MÉXICO.— En tiempos donde la posverdad se impone como método y las noticias falsas corroen la confianza pública, la Universidad Nacional Autónoma de México (UNAM) apuesta por una respuesta desde el conocimiento verificable. Con la inauguración del Laboratorio Universitario de Cartografía Social y Arquitectura Forense —PATIO Lab—, el rector Leonardo Lomelí Vanegas subrayó que la claridad, la evidencia y el diálogo con la sociedad son las únicas herramientas capaces de reconstruir el tejido social.
“El conocimiento verificable y las cartografías sociales participativas pueden contrarrestar la confusión informativa y fortalecer la justicia y la dignidad”, afirmó Lomelí. El laboratorio, explicó, busca enfrentar tres frentes: la violencia de género, la crisis socioambiental y las violaciones graves a los derechos humanos. Su propósito es convertir el rigor académico en memoria, reparación y paz.

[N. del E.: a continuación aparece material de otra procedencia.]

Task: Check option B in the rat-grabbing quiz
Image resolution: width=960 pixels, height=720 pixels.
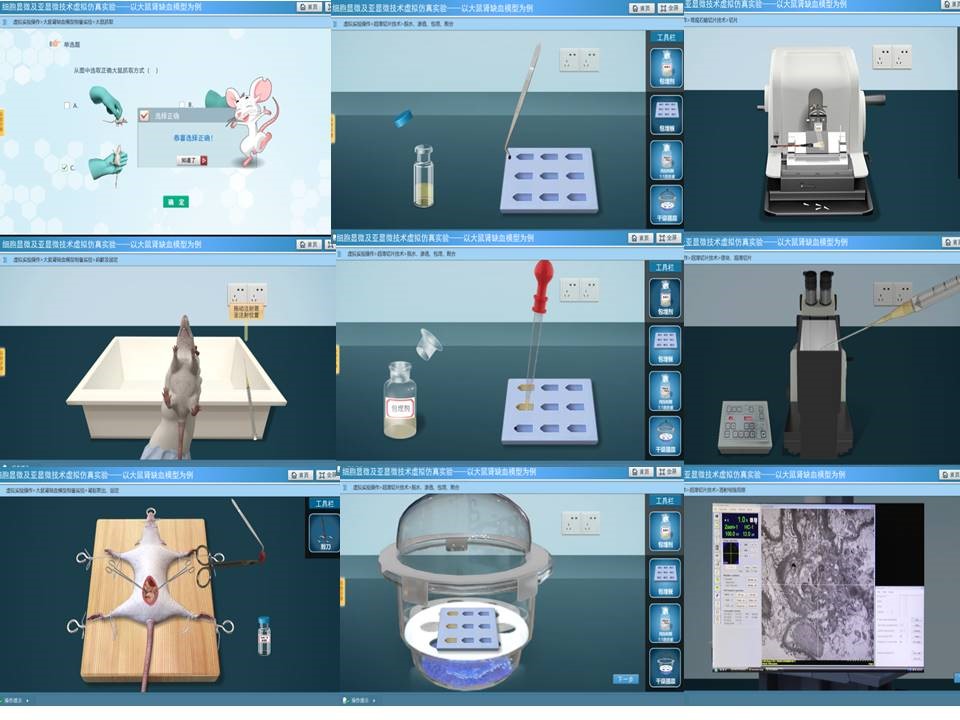Action: click(x=182, y=104)
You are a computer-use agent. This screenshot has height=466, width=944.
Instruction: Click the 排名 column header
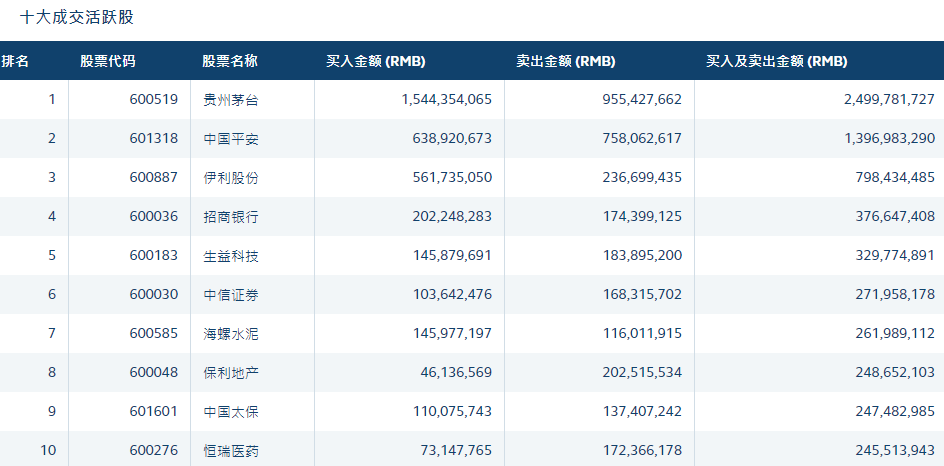tap(16, 61)
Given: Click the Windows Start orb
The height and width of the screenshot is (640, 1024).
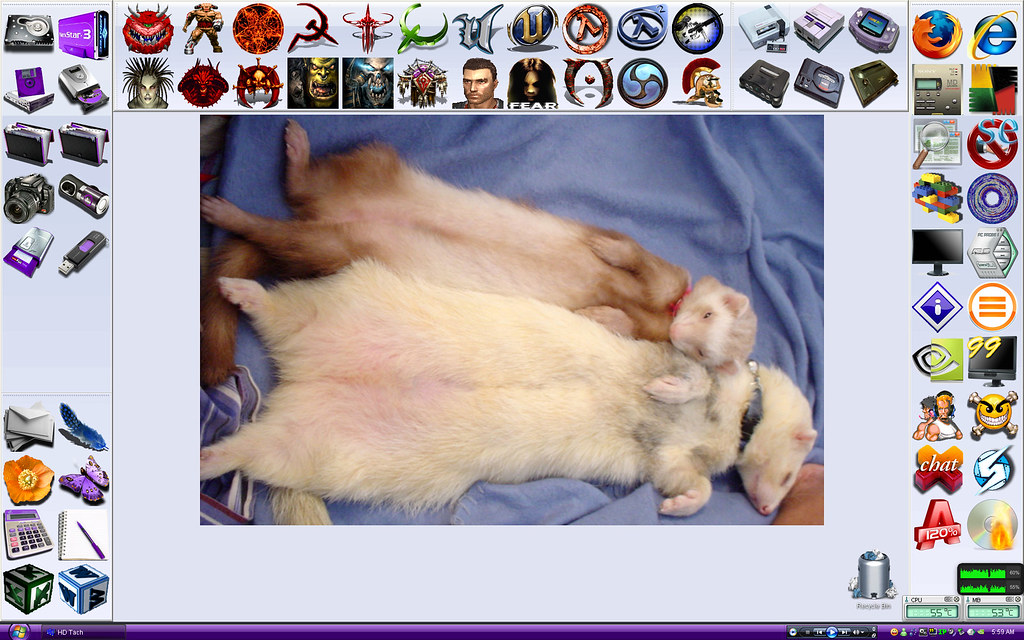Looking at the screenshot, I should tap(20, 632).
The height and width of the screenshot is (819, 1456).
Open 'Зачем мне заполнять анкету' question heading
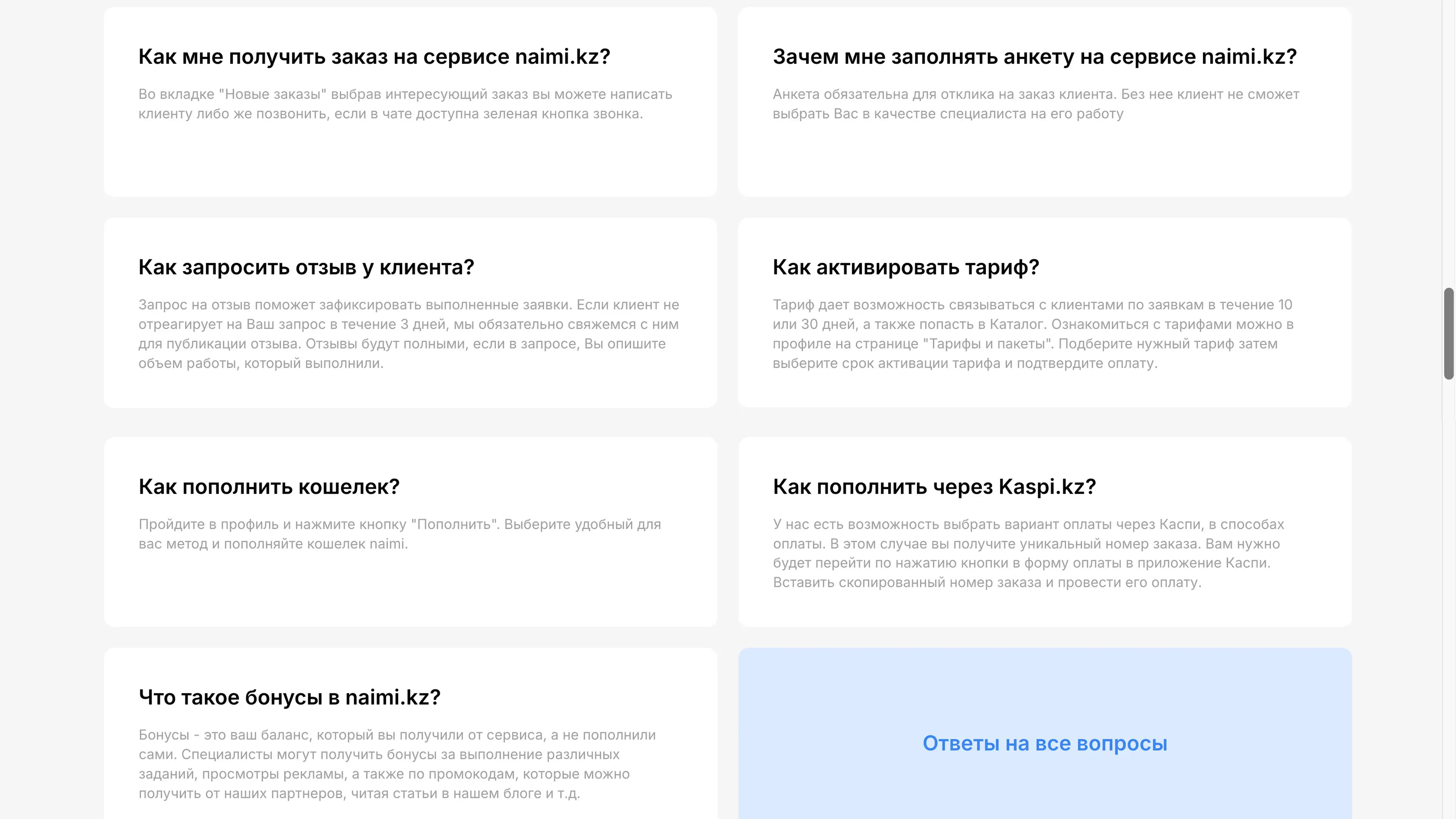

México, recordó, acumula más de 128 mil personas desaparecidas y una crisis forense que mantiene más de 72 mil cuerpos sin identificar desde 2006. “Cada aporte, por pequeño que parezca, suma a los cimientos de una transformación profunda”, sostuvo el rector en el Patio Chico del Antiguo Colegio de San Ildefonso.
Tamara Martínez Ruíz, secretaria de Desarrollo Institucional, explicó que el PATIO Lab es un espacio donde la investigación y la creatividad se unen para comprender las violencias que fragmentan al país y construir comunidad. “Aquí la ciencia dialoga con lenguajes múltiples: la arquitectura forense para hacer hablar a los espacios, la cartografía social para mapear resistencias, la poesía, el periodismo y la curaduría para construir nuevas narrativas”, dijo.
Para María Soledad Funes Argüello, coordinadora de la Investigación Científica, el laboratorio es “un acto de acompañamiento y de compromiso ético”, donde la academia y la experiencia vivida se encuentran en igualdad de condiciones. “Es un laboratorio callejero, donde la investigación pisa territorio y escucha las voces que suelen quedar fuera de los mapas oficiales”, apuntó.
El PATIO Lab —fruto de la colaboración entre distintas entidades universitarias, desde la Facultad de Arquitectura hasta el Instituto de Investigaciones Sociales— representa una nueva forma de hacer ciencia pública: una que no observa desde arriba, sino que interviene, acompaña y transforma.
En palabras de la responsable técnica, Julie-Anne Boudreau: “Más allá de las cifras, la violencia nace de condiciones socio-territoriales complejas. Necesitamos entrar a esos territorios, hablar con su gente, pisar sus calles, entrar en sus casas”.